◆ What you need to do ◆
Revise the entries from the line with "You are a GUI" to the line with "coord(235,12)" so that "menu" becomes "dropdown", leaving everything else unchanged.

◆ Dataset extract ◆
* * * * *

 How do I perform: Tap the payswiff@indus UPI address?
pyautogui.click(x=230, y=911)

* * * * *

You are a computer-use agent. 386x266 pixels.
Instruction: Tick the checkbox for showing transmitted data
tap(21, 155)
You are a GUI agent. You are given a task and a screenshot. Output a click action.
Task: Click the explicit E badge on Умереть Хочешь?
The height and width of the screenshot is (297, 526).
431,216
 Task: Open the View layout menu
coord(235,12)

* * * * *

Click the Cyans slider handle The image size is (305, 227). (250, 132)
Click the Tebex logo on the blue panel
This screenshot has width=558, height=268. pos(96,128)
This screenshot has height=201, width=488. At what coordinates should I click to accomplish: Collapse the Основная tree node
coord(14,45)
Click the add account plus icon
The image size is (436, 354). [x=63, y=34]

* * * * *

◆ Worked answer ◆
You are a GUI agent. You are given a task and a screenshot. Output a click action.
Task: Click the explicit E badge on Умереть Хочешь?
The height and width of the screenshot is (297, 526).
431,216
 Task: Open the View layout dropdown
coord(235,12)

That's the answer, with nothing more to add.